(WHAT TO PRODUCE): Leave out the pictures, then output the lines of the records below from the first through the one containing "Privacy Policy (490, 2429)".

(EXERCISE INPUT):
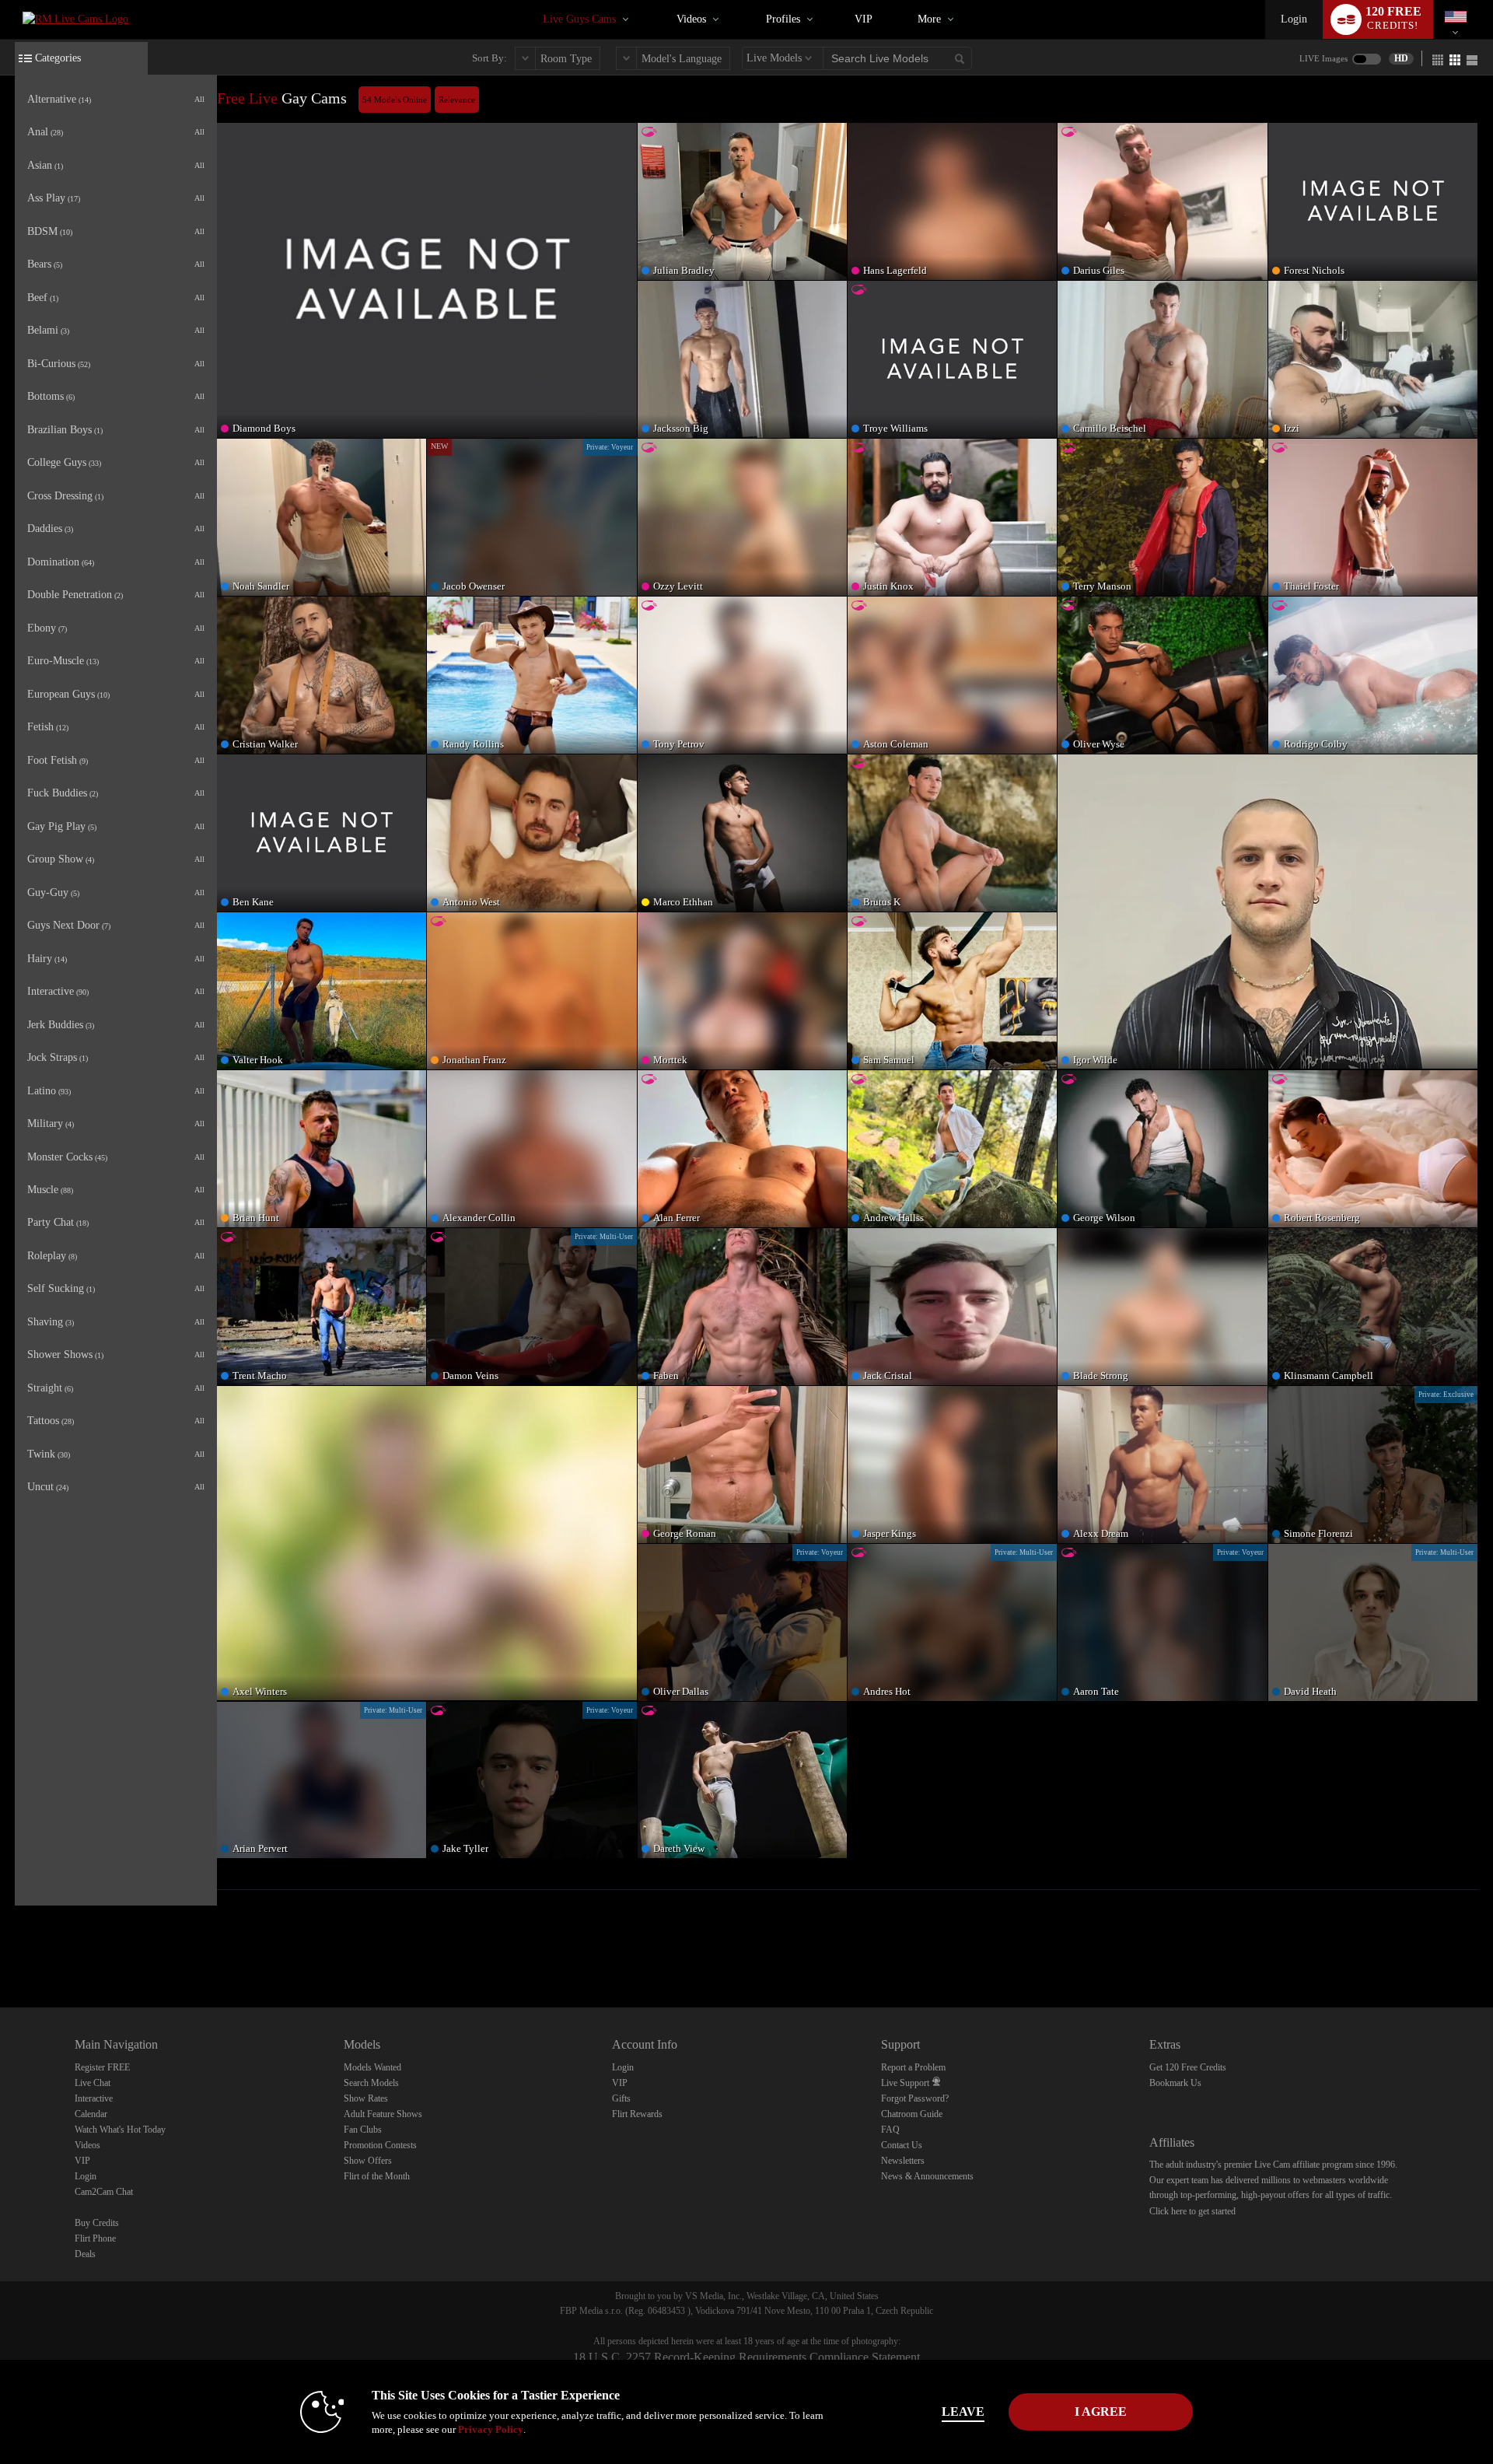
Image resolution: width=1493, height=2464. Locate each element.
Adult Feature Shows (383, 2114)
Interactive (94, 2098)
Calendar (91, 2114)
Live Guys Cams (579, 19)
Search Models (371, 2082)
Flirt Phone (95, 2238)
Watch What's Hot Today (120, 2129)
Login (1294, 19)
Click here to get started (1192, 2211)
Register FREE (102, 2067)
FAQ (890, 2129)
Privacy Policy (490, 2429)
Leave (963, 2411)
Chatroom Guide (911, 2114)
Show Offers (368, 2160)
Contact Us (901, 2145)
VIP (863, 19)
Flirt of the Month (377, 2176)
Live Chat (92, 2082)
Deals (85, 2254)
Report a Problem (913, 2067)
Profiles (783, 19)
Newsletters (903, 2160)
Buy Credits (97, 2222)
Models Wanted (372, 2067)
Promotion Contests (380, 2145)
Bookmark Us (1175, 2082)
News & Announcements (927, 2176)
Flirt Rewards (637, 2114)
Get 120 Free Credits (1187, 2067)
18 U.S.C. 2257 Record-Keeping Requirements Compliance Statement (746, 2357)
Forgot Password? (915, 2098)
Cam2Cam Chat (104, 2191)
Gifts (621, 2098)
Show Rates (366, 2098)
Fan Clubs (363, 2129)
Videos (691, 19)
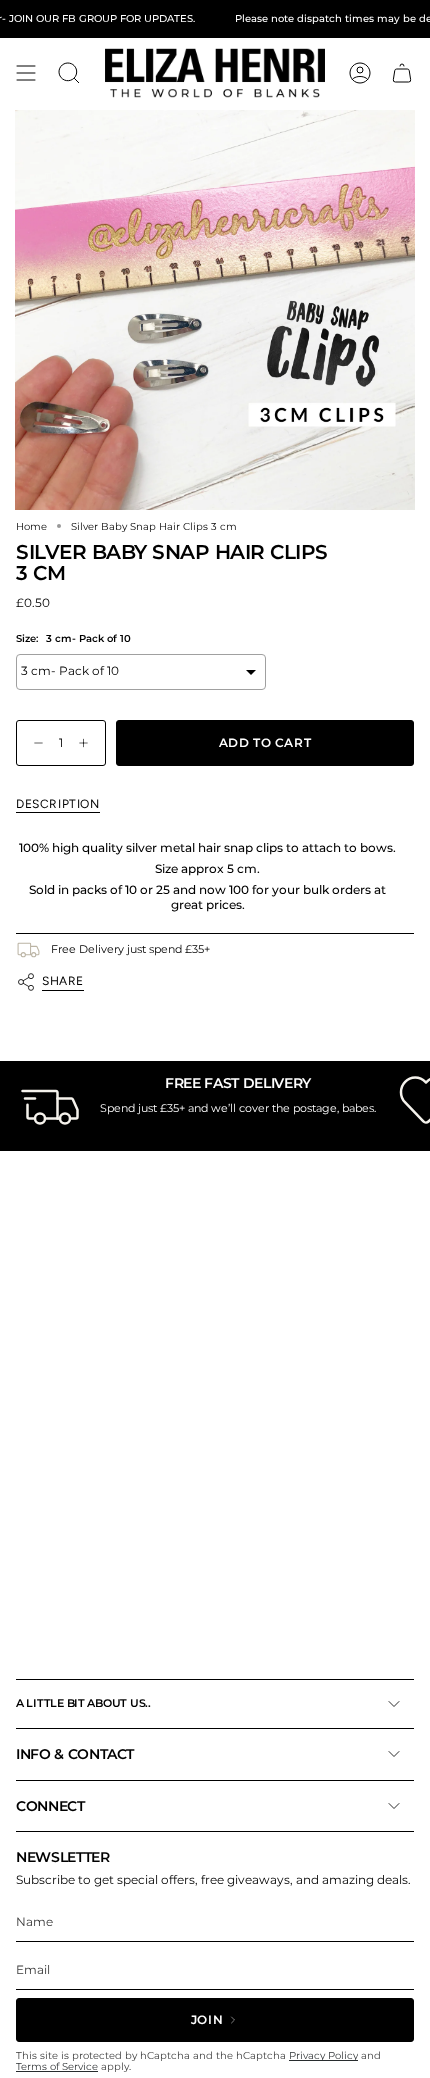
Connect (50, 1806)
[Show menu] (26, 73)
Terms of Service (57, 2066)
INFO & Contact (75, 1754)
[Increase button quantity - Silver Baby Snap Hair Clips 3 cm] (88, 743)
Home (31, 526)
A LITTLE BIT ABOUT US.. (83, 1703)
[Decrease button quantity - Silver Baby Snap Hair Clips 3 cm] (34, 743)
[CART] (402, 73)
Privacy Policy (323, 2055)
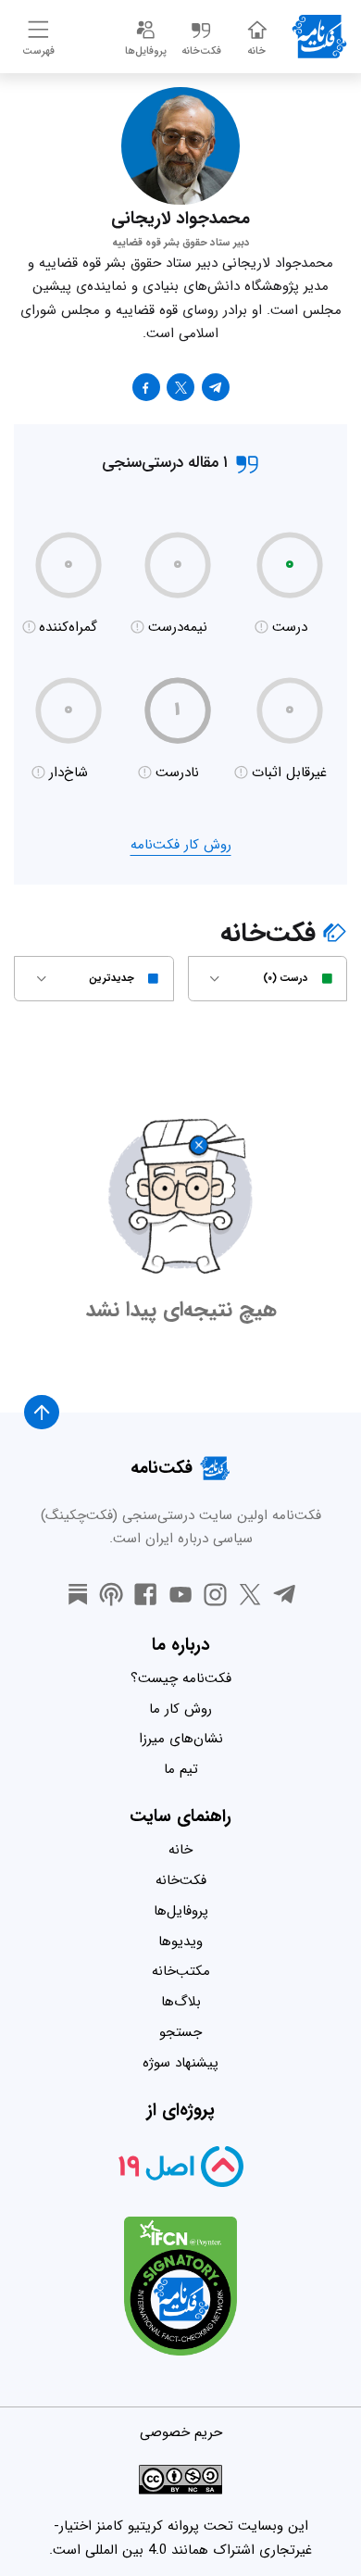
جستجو (180, 2032)
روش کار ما (180, 1709)
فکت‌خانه (181, 1880)
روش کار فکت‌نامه (181, 845)
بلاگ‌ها (181, 2002)
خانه (180, 1850)
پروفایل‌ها (181, 1911)
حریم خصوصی (181, 2432)
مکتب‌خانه (181, 1971)
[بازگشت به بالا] (41, 1412)
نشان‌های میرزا (181, 1739)
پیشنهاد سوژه (180, 2063)
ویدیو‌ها (180, 1941)
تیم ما (181, 1769)
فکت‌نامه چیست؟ (181, 1678)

(WORKED SOLUTION):
Image resolution: width=1493, height=2464. Locate each element.
Adult Feature Shows (383, 2114)
Interactive (94, 2098)
Calendar (91, 2114)
Live Guys Cams (579, 19)
Search Models (371, 2082)
Flirt Phone (95, 2238)
Watch What's Hot Today (120, 2129)
Login (1294, 19)
Click here to get started (1192, 2211)
Register FREE (102, 2067)
FAQ (890, 2129)
Privacy Policy (490, 2429)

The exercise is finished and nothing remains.